Two-year college in Boston builds future for a community

The Roxbury Community College of today -- at home in an abandoned former college and dedicated to many students unwanted in other higher education classes -- is not yet the junior college its president, Brunetta R. Wolfman, envisions. In fact, the groundbreaking Aug. 27 for a custom-built new campus confirms both her determination and her expectations.

As she put it in an interview, the new construction (to be completed in 1987) will provide much more than new buildings and greenery. It will constitute nothing less than ``the revival of hope and achievement'' and ``a second chance'' for the 2,300 students who attend RCC's day and evening classes.

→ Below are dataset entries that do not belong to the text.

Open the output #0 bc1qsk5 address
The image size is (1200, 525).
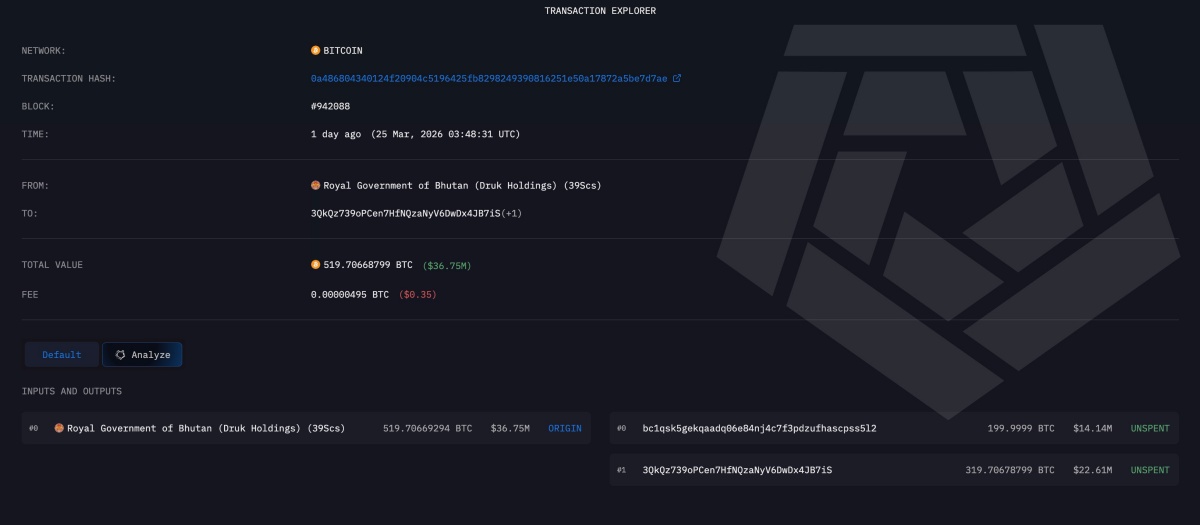759,428
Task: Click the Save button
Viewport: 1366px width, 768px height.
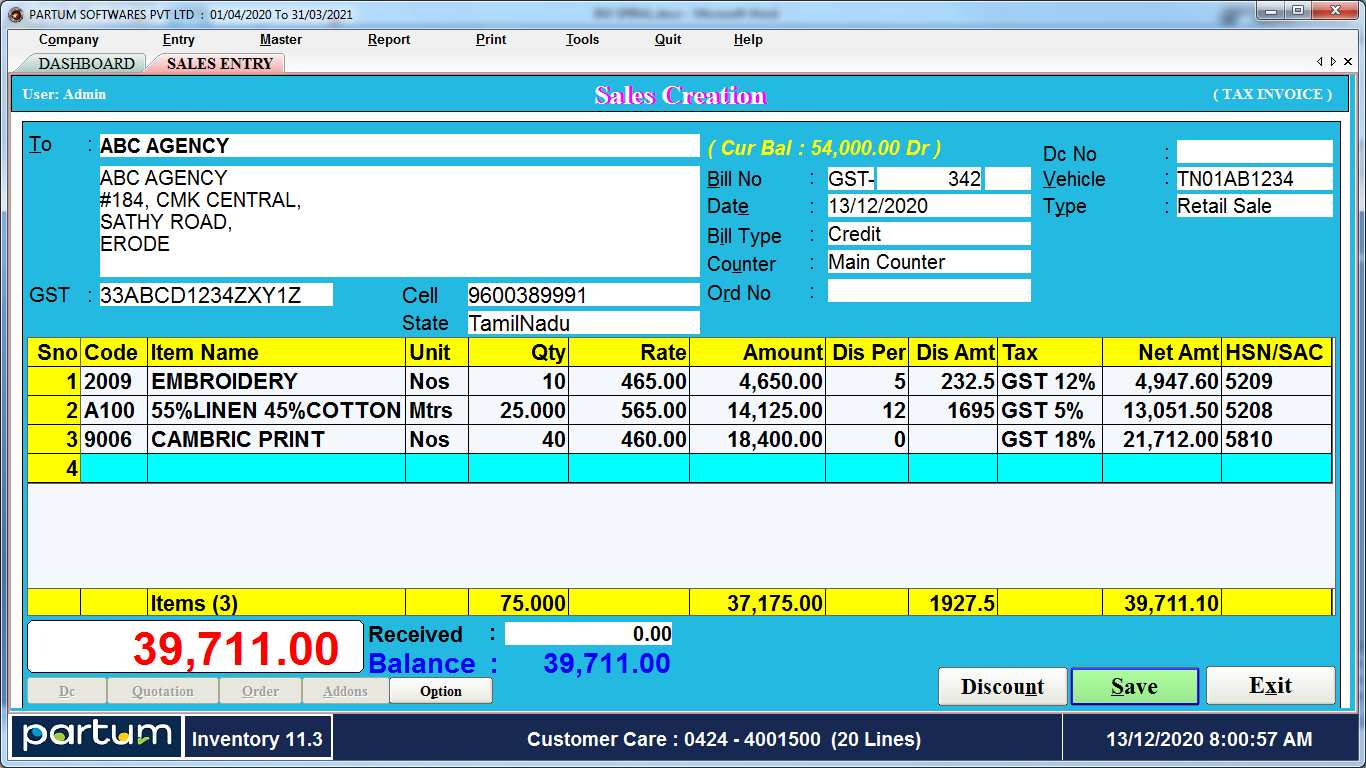Action: click(1134, 686)
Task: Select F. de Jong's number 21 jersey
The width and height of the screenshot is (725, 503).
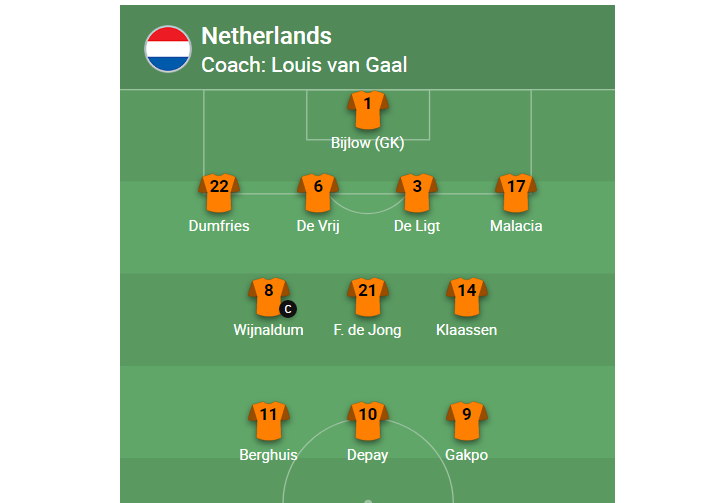Action: point(368,297)
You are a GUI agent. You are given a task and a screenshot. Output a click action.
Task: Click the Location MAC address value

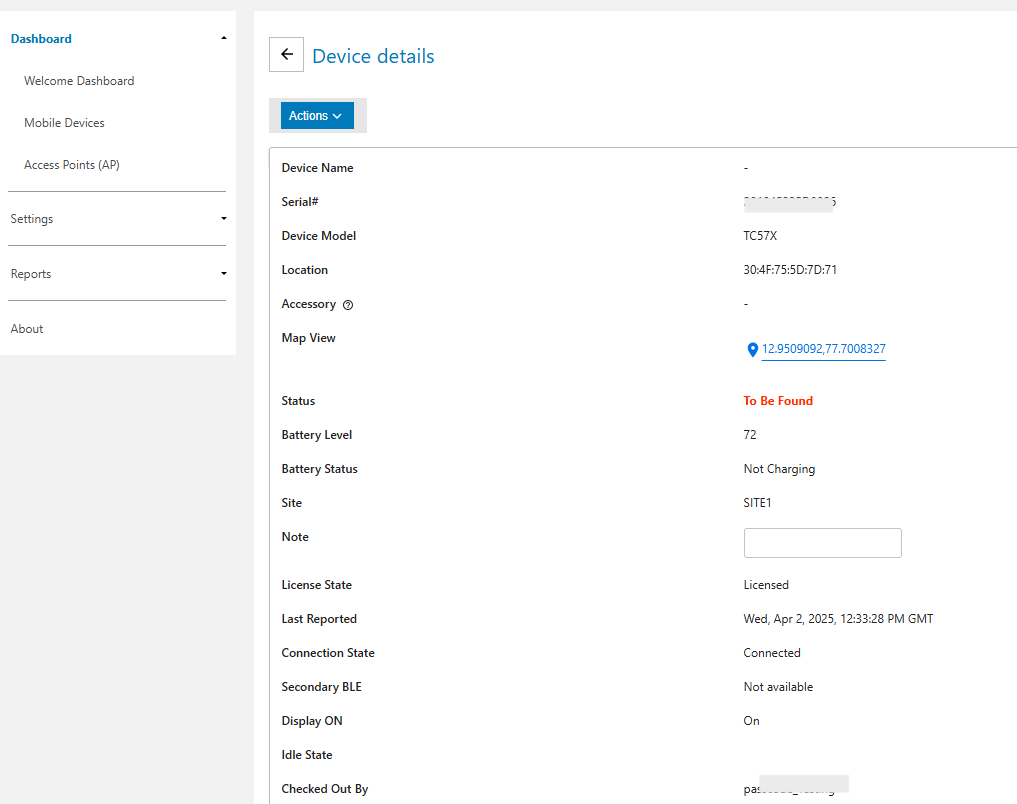[x=783, y=270]
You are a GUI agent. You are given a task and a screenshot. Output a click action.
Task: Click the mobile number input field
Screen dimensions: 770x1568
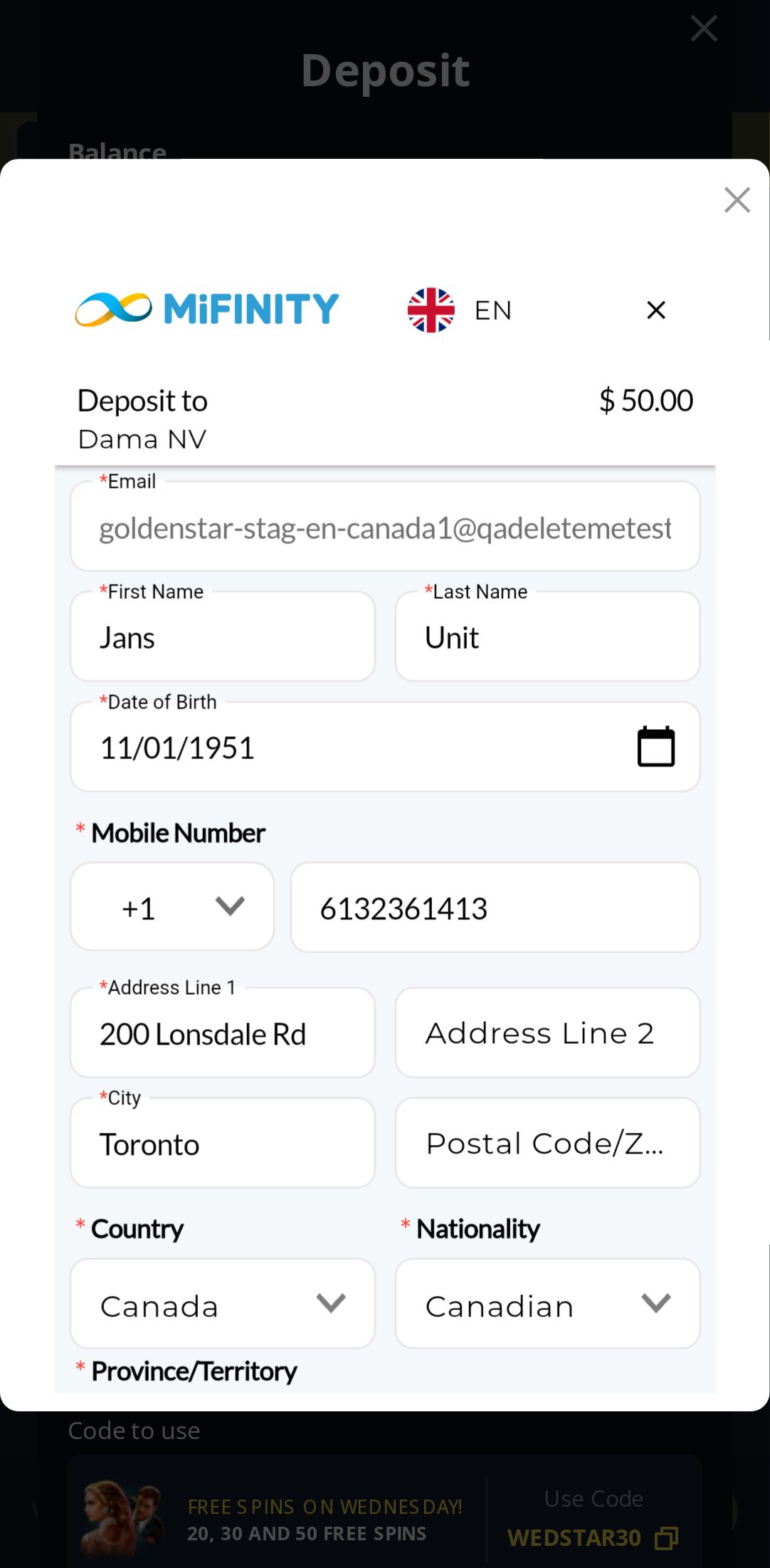tap(495, 909)
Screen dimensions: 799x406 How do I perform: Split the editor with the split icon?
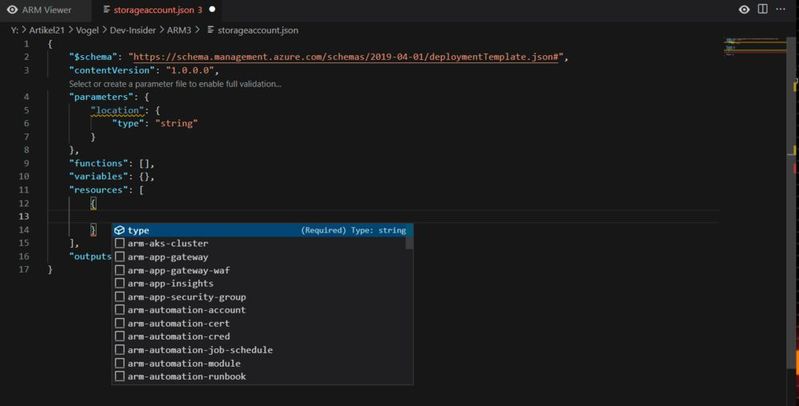point(764,9)
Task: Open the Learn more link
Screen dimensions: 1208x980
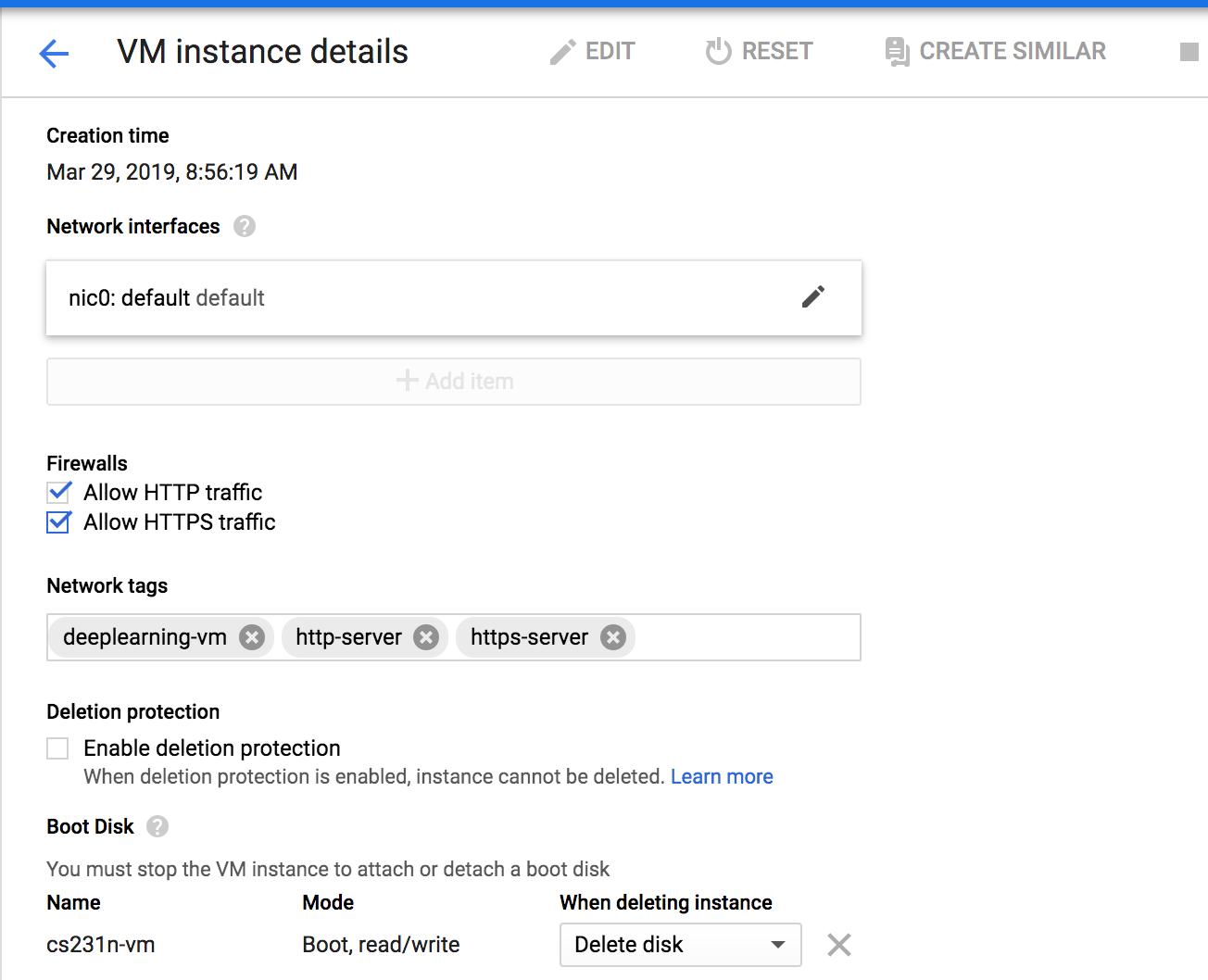Action: 722,777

This week, at the future site of the $40 million campus at the southern edge of downtown Boston, Massachusetts Gov. Michael S. Dukakis said, ``This college, which has been much too long in the making, is going to be the key to opportunity for thousands and thousands of young and not-so-young people in this community and surrounding communities in the city of Boston.''

Dr. Wolfman's educational priorities for such an institution are succinct: ``The ideal urban junior college moves its typical student from adult illiteracy to literacy, to high school certificate, to preparation for study at a four-year college or employment in a number of vocations,'' she explains.

``We try to do this at RCC,'' she adds. ``We take them from where they are and move them forward.''

Further, says RCC's fourth president in 12 years, the school aims to encourage graduates to study more after graduation; to stabilize their career plans; and, in an effort to signal the college's readiness to serve the entire community, to attract more white students.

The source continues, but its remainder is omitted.